İstenen İşlem => Aşağıdaki Atakule kararına ilişkin metni tamamıyla ve hiçbir değişiklik yapmadan yeniden yazın.

Seçilen Bölüm =>
"""

Oca 13, 2023
220 Görüntüleme

ATAKULE: Mimari Eserde Değişikliği Önleme ve Mülkiyet Hakkı Çatışması

Yazan
banner

Dosyada mevcut ilk bilirkişi raporunda söz konusu yapıda değişiklik yapılması gerektiği kabul edilmekle birlikte tek yöntemin yıkım olmadığı açıklanmış ise de bu durumlarda başka veya aynı masrafa mal olacak, mimarı daha az etkileyecek değiştirme ihtimallerinin bulunup bulunmadığının araştırılmasına gerek olmayıp, sadece tadilatı yapan bina malikinin bu yöndeki tercihinin eser sahibi olan mimar tarafından beklenebilir yahut öngörülebilir bir çözüm olup olmadığı değerlendirileceğinden ve somut olayda da gerek yapının ticari değerini yitirmesi gerekse de deprem, otopark, yangın, ısı yalıtımı, enerji verimliliği konularındaki standart ve yönetmeliklere aykırı hale gelmesi karşısında yapının yıkılarak yeniden yapılmasının beklenebilir yahut öngörülebilir bir çözümdür.


Yargıtay 11. Hukuk Dairesi 2020/7284 E. , 2022/4684 K.

"""

Sağlanan Bilgiler =>

"""

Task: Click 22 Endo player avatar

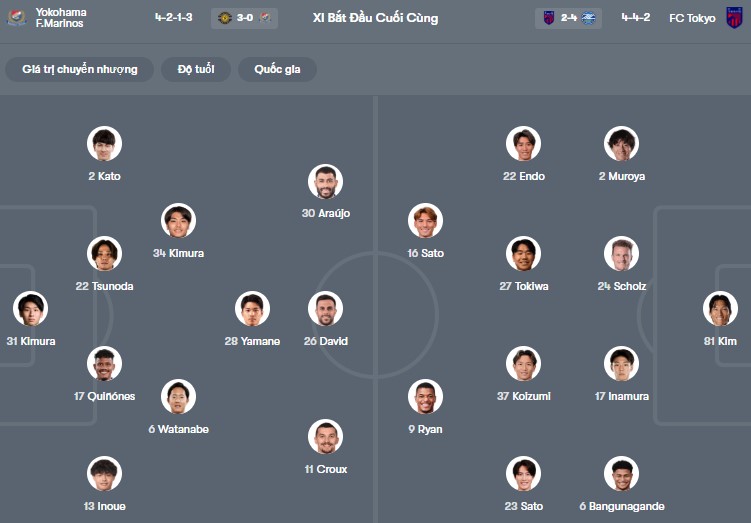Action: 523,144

"""
"""

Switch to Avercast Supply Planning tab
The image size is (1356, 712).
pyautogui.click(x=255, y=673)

"""

Alıştırma Çıktısı =>
Oca 13, 2023
220 Görüntüleme

ATAKULE: Mimari Eserde Değişikliği Önleme ve Mülkiyet Hakkı Çatışması

Yazan
banner

Dosyada mevcut ilk bilirkişi raporunda söz konusu yapıda değişiklik yapılması gerektiği kabul edilmekle birlikte tek yöntemin yıkım olmadığı açıklanmış ise de bu durumlarda başka veya aynı masrafa mal olacak, mimarı daha az etkileyecek değiştirme ihtimallerinin bulunup bulunmadığının araştırılmasına gerek olmayıp, sadece tadilatı yapan bina malikinin bu yöndeki tercihinin eser sahibi olan mimar tarafından beklenebilir yahut öngörülebilir bir çözüm olup olmadığı değerlendirileceğinden ve somut olayda da gerek yapının ticari değerini yitirmesi gerekse de deprem, otopark, yangın, ısı yalıtımı, enerji verimliliği konularındaki standart ve yönetmeliklere aykırı hale gelmesi karşısında yapının yıkılarak yeniden yapılmasının beklenebilir yahut öngörülebilir bir çözümdür.


Yargıtay 11. Hukuk Dairesi 2020/7284 E. , 2022/4684 K.